*** Available records Section Begins ***

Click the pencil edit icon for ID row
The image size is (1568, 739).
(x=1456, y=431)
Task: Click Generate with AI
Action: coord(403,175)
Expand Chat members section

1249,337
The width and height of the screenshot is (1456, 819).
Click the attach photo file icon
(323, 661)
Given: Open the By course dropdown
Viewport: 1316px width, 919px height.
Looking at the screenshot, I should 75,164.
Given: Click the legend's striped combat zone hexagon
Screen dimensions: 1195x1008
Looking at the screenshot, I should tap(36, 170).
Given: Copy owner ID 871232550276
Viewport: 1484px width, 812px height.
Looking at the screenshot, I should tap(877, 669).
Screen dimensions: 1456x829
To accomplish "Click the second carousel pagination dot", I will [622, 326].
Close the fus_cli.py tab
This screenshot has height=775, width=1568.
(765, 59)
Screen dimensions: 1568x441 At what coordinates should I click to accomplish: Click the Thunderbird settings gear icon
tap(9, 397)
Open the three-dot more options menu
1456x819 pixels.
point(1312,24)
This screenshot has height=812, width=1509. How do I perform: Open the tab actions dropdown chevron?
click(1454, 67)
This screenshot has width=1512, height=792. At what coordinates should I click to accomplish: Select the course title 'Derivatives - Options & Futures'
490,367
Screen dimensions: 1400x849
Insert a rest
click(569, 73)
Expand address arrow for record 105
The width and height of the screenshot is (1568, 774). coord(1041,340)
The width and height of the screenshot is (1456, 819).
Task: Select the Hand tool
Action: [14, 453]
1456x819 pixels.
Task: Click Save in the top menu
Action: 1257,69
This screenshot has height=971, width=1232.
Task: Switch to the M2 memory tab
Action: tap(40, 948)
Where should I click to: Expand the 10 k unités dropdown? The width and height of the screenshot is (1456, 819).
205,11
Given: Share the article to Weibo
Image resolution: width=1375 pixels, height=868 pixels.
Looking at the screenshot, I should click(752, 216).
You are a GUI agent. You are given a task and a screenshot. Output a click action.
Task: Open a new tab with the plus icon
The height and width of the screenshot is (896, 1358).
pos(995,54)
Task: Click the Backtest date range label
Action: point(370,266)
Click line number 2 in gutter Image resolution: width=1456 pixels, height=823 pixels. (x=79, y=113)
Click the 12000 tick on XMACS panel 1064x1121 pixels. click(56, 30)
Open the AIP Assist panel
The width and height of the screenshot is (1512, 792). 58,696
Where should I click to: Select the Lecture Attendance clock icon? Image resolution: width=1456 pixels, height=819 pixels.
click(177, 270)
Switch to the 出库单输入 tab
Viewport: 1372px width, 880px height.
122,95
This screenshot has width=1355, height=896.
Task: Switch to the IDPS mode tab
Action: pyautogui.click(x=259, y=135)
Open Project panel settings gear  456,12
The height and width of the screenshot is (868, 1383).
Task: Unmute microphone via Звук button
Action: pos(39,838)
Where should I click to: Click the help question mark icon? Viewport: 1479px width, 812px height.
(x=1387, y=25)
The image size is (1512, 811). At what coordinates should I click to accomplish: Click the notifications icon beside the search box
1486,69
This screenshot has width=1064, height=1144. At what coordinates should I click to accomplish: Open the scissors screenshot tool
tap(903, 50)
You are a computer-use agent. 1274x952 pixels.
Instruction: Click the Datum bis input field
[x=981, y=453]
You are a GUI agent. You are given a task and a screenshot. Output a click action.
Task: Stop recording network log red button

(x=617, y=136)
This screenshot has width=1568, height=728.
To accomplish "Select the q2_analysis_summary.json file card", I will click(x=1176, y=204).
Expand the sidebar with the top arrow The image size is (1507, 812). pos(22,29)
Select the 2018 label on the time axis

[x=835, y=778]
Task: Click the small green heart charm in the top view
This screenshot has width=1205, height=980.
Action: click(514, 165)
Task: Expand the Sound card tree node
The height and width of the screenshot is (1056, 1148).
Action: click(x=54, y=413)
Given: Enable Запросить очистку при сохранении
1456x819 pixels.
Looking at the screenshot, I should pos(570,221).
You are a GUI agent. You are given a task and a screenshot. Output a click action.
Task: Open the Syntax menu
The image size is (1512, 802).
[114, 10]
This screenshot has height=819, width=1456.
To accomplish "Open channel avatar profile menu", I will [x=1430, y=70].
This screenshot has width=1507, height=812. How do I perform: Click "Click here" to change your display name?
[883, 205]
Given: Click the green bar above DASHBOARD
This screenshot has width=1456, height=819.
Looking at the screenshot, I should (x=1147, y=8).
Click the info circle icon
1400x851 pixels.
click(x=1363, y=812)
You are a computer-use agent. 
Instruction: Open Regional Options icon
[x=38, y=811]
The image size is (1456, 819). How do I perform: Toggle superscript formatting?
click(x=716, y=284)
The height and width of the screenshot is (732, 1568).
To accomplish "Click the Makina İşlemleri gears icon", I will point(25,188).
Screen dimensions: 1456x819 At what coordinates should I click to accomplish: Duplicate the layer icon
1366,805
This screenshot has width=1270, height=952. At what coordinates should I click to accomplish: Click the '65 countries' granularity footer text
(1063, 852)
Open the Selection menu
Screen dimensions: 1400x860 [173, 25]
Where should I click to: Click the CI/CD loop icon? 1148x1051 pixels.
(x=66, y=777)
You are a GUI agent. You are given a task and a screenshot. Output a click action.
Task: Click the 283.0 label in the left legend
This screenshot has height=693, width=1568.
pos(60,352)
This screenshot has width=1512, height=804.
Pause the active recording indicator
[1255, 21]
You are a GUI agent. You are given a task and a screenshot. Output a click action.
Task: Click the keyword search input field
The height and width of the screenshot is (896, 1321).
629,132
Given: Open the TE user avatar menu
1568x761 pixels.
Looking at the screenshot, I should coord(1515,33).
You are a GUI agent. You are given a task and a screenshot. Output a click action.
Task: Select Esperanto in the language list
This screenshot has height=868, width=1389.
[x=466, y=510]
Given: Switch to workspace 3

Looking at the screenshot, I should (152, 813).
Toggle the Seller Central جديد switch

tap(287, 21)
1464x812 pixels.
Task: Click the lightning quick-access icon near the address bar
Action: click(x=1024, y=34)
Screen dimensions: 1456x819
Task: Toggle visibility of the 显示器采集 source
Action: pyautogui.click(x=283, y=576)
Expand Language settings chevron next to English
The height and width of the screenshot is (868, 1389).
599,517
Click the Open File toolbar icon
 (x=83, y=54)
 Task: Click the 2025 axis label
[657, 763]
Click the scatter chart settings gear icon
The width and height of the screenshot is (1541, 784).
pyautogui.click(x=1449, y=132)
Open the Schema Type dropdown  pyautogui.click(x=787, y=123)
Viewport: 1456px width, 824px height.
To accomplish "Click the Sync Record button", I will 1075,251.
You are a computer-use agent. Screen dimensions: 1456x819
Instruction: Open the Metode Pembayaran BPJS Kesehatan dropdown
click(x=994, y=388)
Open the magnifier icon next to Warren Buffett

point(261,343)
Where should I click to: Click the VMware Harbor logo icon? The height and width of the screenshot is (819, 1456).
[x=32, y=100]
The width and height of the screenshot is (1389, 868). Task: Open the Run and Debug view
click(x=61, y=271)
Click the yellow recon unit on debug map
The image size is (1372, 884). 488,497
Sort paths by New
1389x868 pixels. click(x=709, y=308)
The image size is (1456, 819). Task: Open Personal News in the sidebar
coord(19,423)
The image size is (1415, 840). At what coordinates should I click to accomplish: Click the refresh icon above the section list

*** Available records Section Ends ***

Your task: Wherever the word "card" appears in the listing above, copy that line.

The answer:
To accomplish "Select the q2_analysis_summary.json file card", I will click(x=1176, y=204).
Task: Expand the Sound card tree node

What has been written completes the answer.